When would he dine with them? Could he not come that day – it must be so dull for him the first Sunday evening in country lodgings?

  Halborough replied that it would give him much pleasure, but that he feared he must decline. “I am not altogether alone,” he said. “My sister, who has just returned from Brussels, and who felt, as you do, that I should be rather dismal by myself, has accompanied me hither to stay a few days till she has put my rooms in order and set me going. She was too fatigued to come to church, and is waiting for me now at the farm.”

  “O, but bring your sister – that will be still better! I shall be delighted to know her. How I wish I had been aware! Do tell her, please, that we had no idea of her presence.”

  Halborough assured Mrs. Fellmer that he would certainly bear the message; but as to her coming he was not so sure. The real truth was, however, that the matter would be decided by him, Rosa having an almost filial respect for his wishes. But he was uncertain as to the state of her wardrobe, and had determined that she should not enter the manor house at a disadvantage that evening, when there would probably be plenty of opportunities in the future of her doing so becomingly.

  He walked to the farm in long strides. This, then, was the outcome of his first morning’s work as curate here. Things had gone fairly well with him. He had been ordained; he was in a comfortable parish, where he would exercise almost sole supervision, the rector being infirm. He had made a deep impression at starting, and the absence of a hood seemed to have done him no harm.

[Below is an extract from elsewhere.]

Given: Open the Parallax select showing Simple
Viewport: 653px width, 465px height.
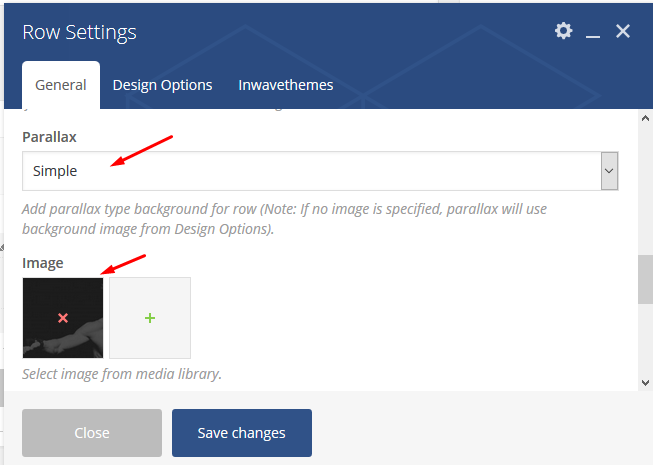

Moreover, by considerable persuasion and payment, his father and the dark woman had been shipped off to Canada, where they were not likely to interfere greatly with his interests.

  Rosa came out to meet him. “Ah! you should have gone to church like a good girl,” he said.

  “Yes – I wished I had afterwards. But I do so hate church as a rule that even your preaching was underestimated in my mind. It was too bad of me!”

  The girl who spoke thus playfully was fair, tall, and sylph-like, in a muslin dress, and with just the coquettish desinvolture which an English girl brings home from abroad, and loses again after a few months of native life. Joshua was the reverse of playful; the world was too important a concern for him to indulge in light moods. He told her indecided, practical phraseology of the invitation.